The humor is gentle, the irony understated.
There is no self-pity, only a confident inversion of value: front porch poverty outweighs Wall Street wealth.
That final parallelism closes the piece with proverbial authority, the way a sermon ends with a memorable benediction.
In sum, the style fuses academic precision with folk eloquence — a rare combination that makes the essay both accessible and profound.
It stands as a literary defense of regional wisdom and a stylistic affirmation that plain language can carry philosophical depth.
Closing Reflection
If there is a thread running through The Archbishop of Appalachia, it is that wisdom often speaks with a local accent.
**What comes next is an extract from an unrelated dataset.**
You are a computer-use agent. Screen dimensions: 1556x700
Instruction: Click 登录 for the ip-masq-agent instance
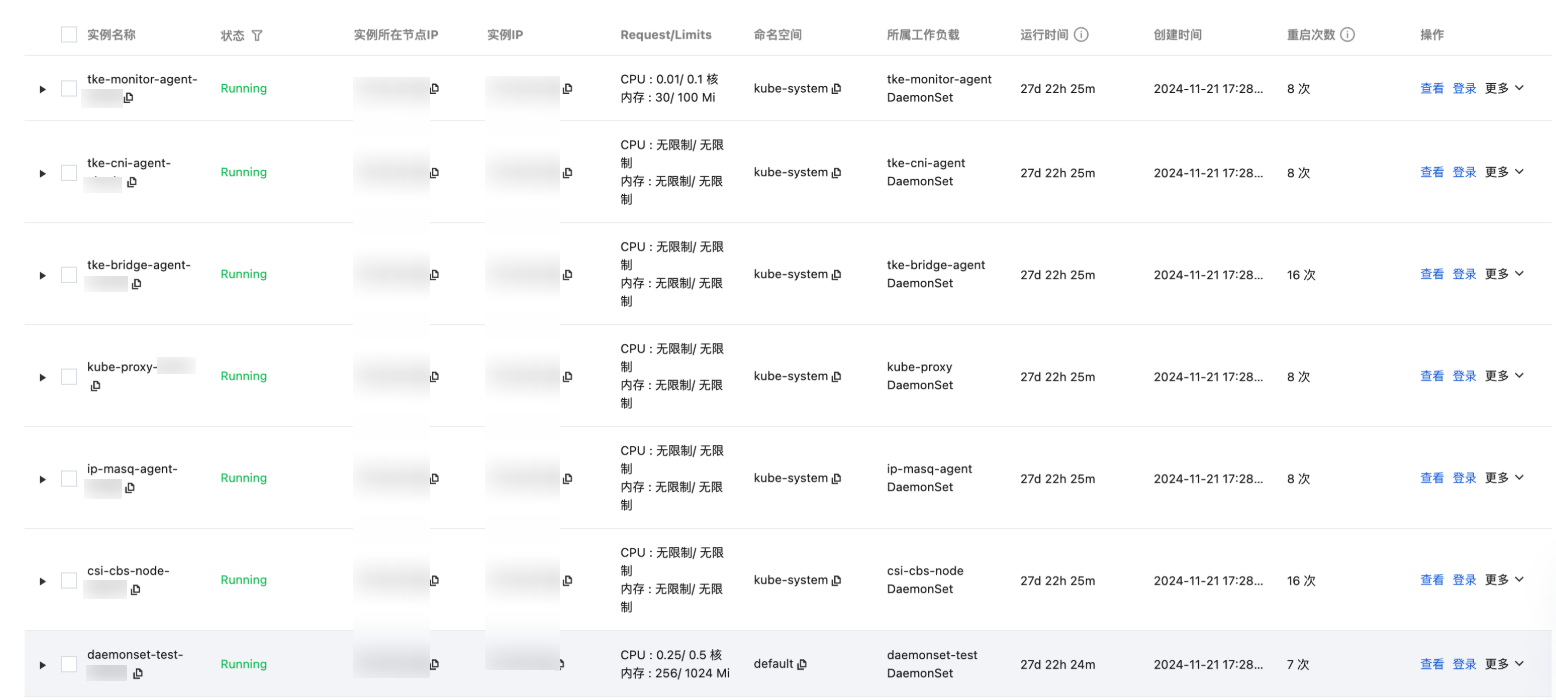pos(1464,478)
A Belly Full of Beans reminds us that dignity and abundance are measured less by wealth than by belonging — to a place, to a people, to a way of seeing the world.
When we listen carefully to the voices that have learned how to live with enough, we begin to understand that the moral imagination is as essential to civilization as law or technology.
That, I think, is what the front porch has been trying to tell us all along.


I love this: “ And the front porch is part of our mental health system, and it’s free.”
And from someone who grew up in a rural area and has lived my adult life in some of the biggest cities in the world: I miss it!
But also I love the nuance you’re bringing to the AI/creativity conversation. We’re not going to make it go away by being loud about how it’s bad (and we’re not going to make it better by just blindly trusting it for everything). So how can it help us, instead?
Hey, great read as always. I'm so curious, how did you ensure the AI's 'unfiltered' analisys truely stayed independent from your own interpretation?